- [Page extract]

* Begin *

Auto mode currently behaves like Recreate. In-place updates (without Pod restart) are planned for future Kubernetes versions.

Creating VPA

Basic VPA Example

Create a Deployment:

Kubernetesapp-deployment.yml
apiVersion: apps/v1
kind: Deployment
metadata:
    name: my-app
spec:
    replicas: 2
    selector:
        matchLabels:
            app: my-app
    template:
        metadata:
            labels:
                app: my-app
        spec:
            containers:
                - name: app
                  image: nginx:1.25
                  resources:
                      requests:
                          cpu: "100m"
                          memory: "128Mi"
                      limits:
                          cpu: "200m"
                          memory: "256Mi"

Create VPA:

Kubernetesapp-vpa.yml
apiVersion: autoscaling.k8s.io/v1
kind: VerticalPodAutoscaler
metadata:
    name: my-app-vpa
spec:
    targetRef:
        apiVersion: apps/v1
        kind: Deployment
        name: my-app
    updatePolicy:
        updateMode: "Auto"

Apply:

Kubernetesbash
kubectl apply -f app-deployment.yml
kubectl apply -f app-vpa.yml

VPA with Resource Policy

Control which resources VPA can modify:

Kubernetesvpa-with-policy.yml
apiVersion: autoscaling.k8s.io/v1
kind: VerticalPodAutoscaler
metadata:
    name: my-app-vpa
spec:
    targetRef:
        apiVersion: apps/v1
        kind: Deployment
        name: my-app
    updatePolicy:
        updateMode: "Auto"
    resourcePolicy:
        containerPolicies:
            - containerName: "app"
              mode: "Auto"
              minAllowed:
                  cpu: "50m"
                  memory: "64Mi"
              maxAllowed:
                  cpu: "1000m"
                  memory: "1Gi"
              controlledResources:
                  - cpu
                  - memory

Resource Policy Options:

  • mode: Auto, Off (per container)
  • minAllowed: Minimum resource values
  • maxAllowed: Maximum resource values
  • controlledResources: Which resources to manage (cpu, memory)

* End *

- [Given data]

* Begin *

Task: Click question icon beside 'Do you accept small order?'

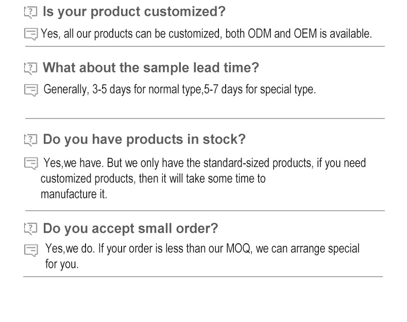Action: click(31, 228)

* End *
* Begin *

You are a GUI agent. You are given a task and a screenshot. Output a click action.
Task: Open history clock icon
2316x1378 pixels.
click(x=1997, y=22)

* End *

- [Requirements]
• 1. Using the VPA excerpt, decide whether each statement agrees with it: (a) the Deployment requests 100m of CPU for its container; (b) Auto mode currently updates Pods in place without restarting them; (c) the resource policy example caps memory at 512Mi. Answer yes or no for each and quote the text's deciding words.
• 2. Carry on writing the VPA excerpt after its last line.

- [Results for the exercise]
• 1.
(a) Yes: `cpu: "100m"` under `requests`.
(b) No: "Auto mode currently behaves like Recreate. In-place updates (without Pod restart) are planned for future Kubernetes versions."
(c) No: `memory: "1Gi"` under `maxAllowed`.

• 2.
VPA for Specific Containers

Target specific containers in multi-container Pods:

Kubernetesvpa-multi-container.yml
apiVersion: autoscaling.k8s.io/v1
kind: VerticalPodAutoscaler
metadata:
    name: my-app-vpa
spec:
    targetRef:
        apiVersion: apps/v1
        kind: Deployment
        name: my-app
    updatePolicy:
        updateMode: "Auto"
    resourcePolicy:
        containerPolicies:
            # Main application container
            - containerName: "app"
              mode: "Auto"
              minAllowed:
                  cpu: "100m"
                  memory: "128Mi"
              maxAllowed:
                  cpu: "2000m"
                  memory: "2Gi"
            # Sidecar container
            - containerName: "sidecar"
              mode: "Off"  # Don't modify sidecar

Viewing VPA Recommendations

Get VPA Status

Kubernetesbash
kubectl get vpa

Output:

Kubernetesbash
NAME         MODE   CPU    MEM       PROVIDED   AGE
my-app-vpa   Auto   150m   256Mi     True       5m

Describe VPA

Kubernetesbash
kubectl describe vpa my-app-vpa

Output shows recommendations:

Kubernetesbash
Name:         my-app-vpa
Namespace:    default
API Version:  autoscaling.k8s.io/v1
Kind:         VerticalPodAutoscaler
 
Recommendation:
  Container Recommendations:
    Container Name:  app
    Lower Bound:
      Cpu:     100m
      Memory:  128Mi
    Target:
      Cpu:     150m
      Memory:  256Mi
    Uncapped Target:
      Cpu:     150m
      Memory:  256Mi
    Upper Bound:
      Cpu:     300m
      Memory:  512Mi

Recommendation Fields:

  • Lower Bound: Minimum recommended (avoid OOMKills)
  • Target: Recommended optimal value
  • Uncapped Target: Recommendation without policy limits
  • Upper Bound: Maximum recommended (avoid waste)

View VPA YAML

Kubernetesbash
kubectl get vpa my-app-vpa -o yaml

Practical Examples

Example 1: Web Application with VPA

Kubernetesweb-app-vpa.yml
apiVersion: apps/v1
kind: Deployment
metadata:
    name: web-app
spec:
    replicas: 3
    selector:
        matchLabels:
            app: web
    template:
        metadata:
            labels:
                app: web
        spec:
            containers:
                - name: nginx
                  image: nginx:1.25
                  ports:
                      - containerPort: 80
                  resources:
                      requests:
                          cpu: "100m"
                          memory: "128Mi"
                      limits:
                          cpu: "500m"
                          memory: "512Mi"
---
apiVersion: autoscaling.k8s.io/v1
kind: VerticalPodAutoscaler
metadata:
    name: web-app-vpa
spec:
    targetRef:
        apiVersion: apps/v1
        kind: Deployment
        name: web-app
    updatePolicy:
        updateMode: "Auto"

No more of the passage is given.